En réalité, «cette aide ne change rien, les volumes sont ridicules», précise Antoine Bondaz, de la Fondation pour la recherche stratégique. A titre de comparaison, les hôpitaux français «consomment» entre 6 et 15 millions de masques par jour. Les dons chinois ne couvrent donc, pour l’instant, qu’une partie infime des besoins. «Ils sont cependant utiles, car les capacités initiales de la plupart des Etats africains, à quelques exceptions près, sont très faibles, note le chercheur. A moindre coût, la Chine peut donc s’offrir une campagne de communication efficace. Avec des arguments solides, puisque les Américains et les Européens sont à la traîne.»

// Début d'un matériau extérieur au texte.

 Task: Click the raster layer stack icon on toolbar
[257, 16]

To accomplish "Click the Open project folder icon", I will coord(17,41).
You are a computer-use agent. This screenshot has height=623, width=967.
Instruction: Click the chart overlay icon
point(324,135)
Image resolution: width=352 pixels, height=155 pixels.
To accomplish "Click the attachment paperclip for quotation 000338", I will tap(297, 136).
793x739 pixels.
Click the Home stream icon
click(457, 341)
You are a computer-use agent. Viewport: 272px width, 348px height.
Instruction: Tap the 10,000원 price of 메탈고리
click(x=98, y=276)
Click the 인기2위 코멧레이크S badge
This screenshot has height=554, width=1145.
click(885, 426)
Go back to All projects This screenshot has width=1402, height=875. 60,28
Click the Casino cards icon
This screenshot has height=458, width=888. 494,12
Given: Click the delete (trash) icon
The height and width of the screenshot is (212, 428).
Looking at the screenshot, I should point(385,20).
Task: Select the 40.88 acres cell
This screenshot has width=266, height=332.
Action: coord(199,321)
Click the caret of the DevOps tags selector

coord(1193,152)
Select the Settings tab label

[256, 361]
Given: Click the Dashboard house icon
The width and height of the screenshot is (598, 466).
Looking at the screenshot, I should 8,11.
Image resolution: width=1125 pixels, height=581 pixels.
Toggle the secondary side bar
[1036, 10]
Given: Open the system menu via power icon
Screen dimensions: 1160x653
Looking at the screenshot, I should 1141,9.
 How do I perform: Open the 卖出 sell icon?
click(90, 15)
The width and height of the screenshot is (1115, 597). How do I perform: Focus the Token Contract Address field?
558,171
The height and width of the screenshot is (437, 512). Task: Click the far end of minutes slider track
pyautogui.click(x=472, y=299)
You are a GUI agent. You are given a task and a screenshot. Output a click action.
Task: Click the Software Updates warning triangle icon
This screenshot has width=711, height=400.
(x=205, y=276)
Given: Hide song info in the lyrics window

Cette diplomatie du masque, Pékin ne la destine pas exclusivement à l’Afrique. Tous les pays de la planète ont été inondés de matériel sanitaire chinois depuis que l’épidémie a amorcé sa décrue dans le pays où elle a commencé. «La Chine est en train de transformer cette crise en opportunité, estime le chercheur. En Afrique, le terrain est propice : la compétition est ouverte, et Pékin peut affirmer aux Africains "nous connaissons vos besoins", en jouant sur sa double image de pays développé et de pays en développement.»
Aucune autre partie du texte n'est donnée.